Author: Press office
Source: University of Rochester
Contact: Press Office – University of Rochester
Image: Image is in public domain

Original research: Free access.
“Young adults who improve their performance during dual-task walking show more flexible reallocation of cognitive resources: a mobile brain and body imaging (MoBI) study” by Eleni Patelaki et al. Cerebral cortex


Young adults who improve performance during dual-task walking show more flexible reallocation of cognitive resources: a mobile brain and body imaging (MoBI) study


In young adults, associating a cognitive task with walking may have different effects on walking and cognitive task performance. In some cases, performance drops markedly while in others, compensation mechanisms maintain performance. This study examines the preliminary finding of behavioral improvement in the performance of the Go/NoGo response inhibition task during walking compared to sitting, which was observed at the piloting stage.

Materials and methods

Mobile Brain/Body Imaging (MoBI) was used to record electroencephalographic (EEG) activity, three-dimensional (3D) gait kinematics, and behavioral responses in the cognitive task, while sitting or walking on a conveyor belt.
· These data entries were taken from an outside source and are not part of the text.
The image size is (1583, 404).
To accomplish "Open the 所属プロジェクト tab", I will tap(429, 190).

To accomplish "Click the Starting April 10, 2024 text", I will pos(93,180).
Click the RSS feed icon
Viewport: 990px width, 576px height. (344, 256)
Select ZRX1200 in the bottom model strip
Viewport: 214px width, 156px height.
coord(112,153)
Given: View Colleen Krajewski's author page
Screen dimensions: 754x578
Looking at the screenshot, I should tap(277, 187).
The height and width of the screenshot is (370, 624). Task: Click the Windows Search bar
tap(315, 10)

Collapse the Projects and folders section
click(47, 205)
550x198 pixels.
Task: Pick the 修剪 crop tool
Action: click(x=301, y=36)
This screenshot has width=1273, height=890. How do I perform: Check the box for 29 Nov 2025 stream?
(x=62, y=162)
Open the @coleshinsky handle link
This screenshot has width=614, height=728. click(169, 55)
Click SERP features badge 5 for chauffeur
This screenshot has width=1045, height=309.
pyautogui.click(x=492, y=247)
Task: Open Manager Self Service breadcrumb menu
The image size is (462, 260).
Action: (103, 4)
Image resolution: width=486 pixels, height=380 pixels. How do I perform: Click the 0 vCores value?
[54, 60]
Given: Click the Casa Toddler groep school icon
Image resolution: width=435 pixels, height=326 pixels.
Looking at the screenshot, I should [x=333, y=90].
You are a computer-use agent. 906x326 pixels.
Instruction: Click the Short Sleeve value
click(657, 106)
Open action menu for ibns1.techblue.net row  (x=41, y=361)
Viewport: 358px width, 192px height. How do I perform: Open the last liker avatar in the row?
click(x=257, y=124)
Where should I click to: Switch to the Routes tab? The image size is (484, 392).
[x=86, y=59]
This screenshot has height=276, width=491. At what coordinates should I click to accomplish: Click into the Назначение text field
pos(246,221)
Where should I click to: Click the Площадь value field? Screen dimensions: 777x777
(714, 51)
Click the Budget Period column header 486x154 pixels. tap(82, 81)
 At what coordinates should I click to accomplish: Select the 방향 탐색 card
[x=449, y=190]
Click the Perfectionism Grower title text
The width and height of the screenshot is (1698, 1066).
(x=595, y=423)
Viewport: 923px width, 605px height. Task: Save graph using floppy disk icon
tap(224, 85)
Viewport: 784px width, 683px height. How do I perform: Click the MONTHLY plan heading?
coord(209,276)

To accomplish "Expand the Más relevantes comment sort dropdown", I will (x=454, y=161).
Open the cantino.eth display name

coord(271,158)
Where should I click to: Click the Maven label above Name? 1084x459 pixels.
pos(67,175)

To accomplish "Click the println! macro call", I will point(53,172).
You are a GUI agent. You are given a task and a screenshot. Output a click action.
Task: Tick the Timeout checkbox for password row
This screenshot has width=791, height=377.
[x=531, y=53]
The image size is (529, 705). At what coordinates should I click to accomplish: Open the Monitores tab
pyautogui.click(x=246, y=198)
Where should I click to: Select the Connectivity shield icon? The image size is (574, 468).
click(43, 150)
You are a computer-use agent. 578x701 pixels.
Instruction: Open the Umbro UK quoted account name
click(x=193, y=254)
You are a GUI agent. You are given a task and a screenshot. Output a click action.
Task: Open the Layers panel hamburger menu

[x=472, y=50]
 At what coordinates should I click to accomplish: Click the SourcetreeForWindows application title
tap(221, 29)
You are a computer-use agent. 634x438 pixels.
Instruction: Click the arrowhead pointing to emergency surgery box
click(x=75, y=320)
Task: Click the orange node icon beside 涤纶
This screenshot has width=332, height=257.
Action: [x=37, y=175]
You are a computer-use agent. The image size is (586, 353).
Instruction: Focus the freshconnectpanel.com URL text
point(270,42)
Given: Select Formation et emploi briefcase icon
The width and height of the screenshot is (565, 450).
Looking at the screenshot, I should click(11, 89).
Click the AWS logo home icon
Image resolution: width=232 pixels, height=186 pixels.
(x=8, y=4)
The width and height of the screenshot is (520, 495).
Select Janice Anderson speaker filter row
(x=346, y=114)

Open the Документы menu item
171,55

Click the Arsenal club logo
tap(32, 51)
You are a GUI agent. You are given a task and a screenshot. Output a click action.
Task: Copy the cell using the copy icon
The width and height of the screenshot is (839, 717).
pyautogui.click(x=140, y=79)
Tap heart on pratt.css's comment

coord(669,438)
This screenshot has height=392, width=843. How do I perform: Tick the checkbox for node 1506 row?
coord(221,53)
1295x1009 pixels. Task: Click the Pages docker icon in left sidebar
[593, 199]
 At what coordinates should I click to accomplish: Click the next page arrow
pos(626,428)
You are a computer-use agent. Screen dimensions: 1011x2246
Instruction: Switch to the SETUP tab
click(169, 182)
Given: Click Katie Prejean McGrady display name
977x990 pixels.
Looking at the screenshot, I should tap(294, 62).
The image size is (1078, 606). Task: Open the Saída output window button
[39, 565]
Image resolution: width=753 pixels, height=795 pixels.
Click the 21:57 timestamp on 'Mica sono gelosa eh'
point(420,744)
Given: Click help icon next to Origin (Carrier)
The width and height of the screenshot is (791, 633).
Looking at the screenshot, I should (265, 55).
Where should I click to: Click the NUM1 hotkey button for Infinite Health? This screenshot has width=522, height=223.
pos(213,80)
In a cohort of 26 young adults, 14 participants improved in measures of cognitive task performance while walking compared to sitting. These participants exhibited gait-related EEG amplitude reductions on the frontal regions of the scalp during key stages of inhibitory control (conflict monitoring, control implementation, and pre-motor stages), accompanied by variability reduced stride and faster responses to stimuli compared to those who did not improve. In contrast, 12 participants who did not improve showed no difference in EEG amplitude by physical condition.


Neural activity changes associated with improved dual task performance show promise as markers of cognitive flexibility that can potentially help assess cognitive decline in aging and neurodegeneration.